**Written request**
Report every line of the listing below that contains the word "Expand", matching its case exactly.

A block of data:

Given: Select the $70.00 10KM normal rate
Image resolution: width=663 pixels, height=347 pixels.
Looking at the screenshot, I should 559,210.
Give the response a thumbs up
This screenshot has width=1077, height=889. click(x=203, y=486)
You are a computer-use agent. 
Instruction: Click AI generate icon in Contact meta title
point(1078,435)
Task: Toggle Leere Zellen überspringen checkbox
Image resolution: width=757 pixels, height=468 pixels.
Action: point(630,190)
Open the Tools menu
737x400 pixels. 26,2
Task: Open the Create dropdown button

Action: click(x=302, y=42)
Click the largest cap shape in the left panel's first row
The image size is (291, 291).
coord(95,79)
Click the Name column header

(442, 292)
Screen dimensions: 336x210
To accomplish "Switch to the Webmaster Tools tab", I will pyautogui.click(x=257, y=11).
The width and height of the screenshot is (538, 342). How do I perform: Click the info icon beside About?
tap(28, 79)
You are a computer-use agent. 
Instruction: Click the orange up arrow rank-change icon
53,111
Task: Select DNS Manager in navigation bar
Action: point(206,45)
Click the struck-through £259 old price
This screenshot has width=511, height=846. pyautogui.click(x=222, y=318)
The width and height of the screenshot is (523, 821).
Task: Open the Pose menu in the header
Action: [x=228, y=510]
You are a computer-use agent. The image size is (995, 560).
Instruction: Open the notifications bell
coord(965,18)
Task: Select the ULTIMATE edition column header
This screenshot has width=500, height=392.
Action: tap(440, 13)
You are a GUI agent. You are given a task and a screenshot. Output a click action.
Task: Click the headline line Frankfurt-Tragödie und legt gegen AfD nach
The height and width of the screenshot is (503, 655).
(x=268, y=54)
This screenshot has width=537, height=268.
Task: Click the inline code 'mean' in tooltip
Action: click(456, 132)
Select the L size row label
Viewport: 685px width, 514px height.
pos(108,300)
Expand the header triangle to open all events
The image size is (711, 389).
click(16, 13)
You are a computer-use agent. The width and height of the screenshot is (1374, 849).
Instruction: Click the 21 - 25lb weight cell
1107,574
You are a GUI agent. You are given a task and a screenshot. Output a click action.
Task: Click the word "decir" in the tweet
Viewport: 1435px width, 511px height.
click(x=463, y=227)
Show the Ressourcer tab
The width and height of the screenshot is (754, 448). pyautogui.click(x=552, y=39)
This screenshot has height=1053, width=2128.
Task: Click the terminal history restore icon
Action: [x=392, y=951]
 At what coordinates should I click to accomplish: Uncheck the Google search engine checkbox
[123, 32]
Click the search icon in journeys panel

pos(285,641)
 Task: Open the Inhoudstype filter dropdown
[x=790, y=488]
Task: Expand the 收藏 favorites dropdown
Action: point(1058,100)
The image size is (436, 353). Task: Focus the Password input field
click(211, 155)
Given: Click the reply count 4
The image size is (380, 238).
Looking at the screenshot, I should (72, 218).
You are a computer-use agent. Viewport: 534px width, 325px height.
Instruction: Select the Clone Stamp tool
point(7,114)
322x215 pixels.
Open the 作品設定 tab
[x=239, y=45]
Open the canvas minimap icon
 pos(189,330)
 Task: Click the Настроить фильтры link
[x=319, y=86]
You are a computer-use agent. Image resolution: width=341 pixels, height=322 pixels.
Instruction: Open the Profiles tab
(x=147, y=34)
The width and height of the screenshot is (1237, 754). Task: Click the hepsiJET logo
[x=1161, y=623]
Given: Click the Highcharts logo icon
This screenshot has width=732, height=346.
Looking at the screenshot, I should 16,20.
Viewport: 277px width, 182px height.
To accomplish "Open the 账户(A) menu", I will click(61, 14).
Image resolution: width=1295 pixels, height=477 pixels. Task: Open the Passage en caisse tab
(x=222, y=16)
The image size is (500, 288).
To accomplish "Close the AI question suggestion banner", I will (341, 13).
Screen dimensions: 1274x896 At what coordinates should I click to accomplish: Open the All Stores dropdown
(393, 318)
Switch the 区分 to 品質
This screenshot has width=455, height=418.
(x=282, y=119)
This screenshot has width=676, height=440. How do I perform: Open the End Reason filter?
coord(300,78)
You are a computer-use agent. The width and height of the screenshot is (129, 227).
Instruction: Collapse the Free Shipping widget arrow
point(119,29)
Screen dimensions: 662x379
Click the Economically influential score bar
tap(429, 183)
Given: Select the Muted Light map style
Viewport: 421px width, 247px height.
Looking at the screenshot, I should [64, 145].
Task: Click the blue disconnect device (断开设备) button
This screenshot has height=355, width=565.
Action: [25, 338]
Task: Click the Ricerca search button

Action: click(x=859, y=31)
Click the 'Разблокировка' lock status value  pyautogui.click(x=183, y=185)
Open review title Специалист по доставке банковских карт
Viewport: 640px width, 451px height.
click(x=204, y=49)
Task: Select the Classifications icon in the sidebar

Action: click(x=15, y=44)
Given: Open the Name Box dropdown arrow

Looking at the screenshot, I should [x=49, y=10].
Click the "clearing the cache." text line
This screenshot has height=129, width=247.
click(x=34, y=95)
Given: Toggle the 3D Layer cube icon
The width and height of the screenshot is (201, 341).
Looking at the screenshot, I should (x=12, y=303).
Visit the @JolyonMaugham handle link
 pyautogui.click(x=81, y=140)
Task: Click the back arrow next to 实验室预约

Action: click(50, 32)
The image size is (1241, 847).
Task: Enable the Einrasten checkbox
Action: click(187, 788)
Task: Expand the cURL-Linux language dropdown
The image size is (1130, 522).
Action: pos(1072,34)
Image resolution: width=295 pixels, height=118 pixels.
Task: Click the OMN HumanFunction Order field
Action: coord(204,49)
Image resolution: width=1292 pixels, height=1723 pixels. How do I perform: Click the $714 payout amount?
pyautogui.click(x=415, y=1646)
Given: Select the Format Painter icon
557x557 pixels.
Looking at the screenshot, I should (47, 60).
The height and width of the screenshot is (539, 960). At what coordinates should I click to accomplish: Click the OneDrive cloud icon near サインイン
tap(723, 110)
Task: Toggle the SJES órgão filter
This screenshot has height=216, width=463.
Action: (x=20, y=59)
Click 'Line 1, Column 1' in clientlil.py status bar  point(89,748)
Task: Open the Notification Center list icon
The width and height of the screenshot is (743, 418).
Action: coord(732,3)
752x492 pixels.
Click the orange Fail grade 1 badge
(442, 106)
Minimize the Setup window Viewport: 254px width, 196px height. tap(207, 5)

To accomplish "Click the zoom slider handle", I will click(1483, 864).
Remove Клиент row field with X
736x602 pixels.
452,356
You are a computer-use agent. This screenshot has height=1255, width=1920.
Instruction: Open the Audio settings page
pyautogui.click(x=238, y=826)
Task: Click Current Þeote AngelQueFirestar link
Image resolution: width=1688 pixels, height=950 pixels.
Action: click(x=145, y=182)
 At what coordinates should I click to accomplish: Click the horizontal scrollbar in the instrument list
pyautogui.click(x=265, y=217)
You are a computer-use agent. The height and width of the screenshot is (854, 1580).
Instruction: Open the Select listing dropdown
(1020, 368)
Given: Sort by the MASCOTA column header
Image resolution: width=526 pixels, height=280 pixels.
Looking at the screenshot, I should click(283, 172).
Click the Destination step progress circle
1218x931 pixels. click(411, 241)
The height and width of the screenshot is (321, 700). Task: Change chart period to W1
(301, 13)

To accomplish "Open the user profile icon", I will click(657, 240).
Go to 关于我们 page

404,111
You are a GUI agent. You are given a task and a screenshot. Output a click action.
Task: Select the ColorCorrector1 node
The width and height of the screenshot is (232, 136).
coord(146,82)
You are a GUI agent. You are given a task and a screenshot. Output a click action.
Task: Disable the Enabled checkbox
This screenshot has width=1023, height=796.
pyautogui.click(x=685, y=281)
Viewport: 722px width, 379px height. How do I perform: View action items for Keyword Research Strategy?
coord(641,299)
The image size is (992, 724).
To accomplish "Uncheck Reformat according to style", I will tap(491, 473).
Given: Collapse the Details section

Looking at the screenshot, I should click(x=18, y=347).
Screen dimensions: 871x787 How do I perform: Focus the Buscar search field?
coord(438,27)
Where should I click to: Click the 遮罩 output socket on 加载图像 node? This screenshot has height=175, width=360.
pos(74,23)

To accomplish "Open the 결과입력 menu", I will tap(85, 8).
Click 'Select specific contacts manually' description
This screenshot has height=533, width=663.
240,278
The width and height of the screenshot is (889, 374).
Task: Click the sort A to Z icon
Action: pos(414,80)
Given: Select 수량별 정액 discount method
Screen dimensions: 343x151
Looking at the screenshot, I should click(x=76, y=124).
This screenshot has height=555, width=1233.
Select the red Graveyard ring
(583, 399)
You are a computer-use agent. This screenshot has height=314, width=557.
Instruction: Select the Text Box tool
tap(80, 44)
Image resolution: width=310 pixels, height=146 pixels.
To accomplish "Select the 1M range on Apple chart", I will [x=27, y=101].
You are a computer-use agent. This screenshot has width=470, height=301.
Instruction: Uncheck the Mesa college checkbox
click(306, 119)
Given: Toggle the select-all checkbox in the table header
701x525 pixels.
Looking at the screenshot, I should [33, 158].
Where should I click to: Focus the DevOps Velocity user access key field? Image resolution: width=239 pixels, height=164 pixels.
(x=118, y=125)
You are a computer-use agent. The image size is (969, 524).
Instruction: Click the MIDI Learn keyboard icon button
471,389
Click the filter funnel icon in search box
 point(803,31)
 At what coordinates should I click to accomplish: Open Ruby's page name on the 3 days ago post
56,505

**Correct answer**
Expand the header triangle to open all events
Task: Expand the 收藏 favorites dropdown
Task: Expand the cURL-Linux language dropdown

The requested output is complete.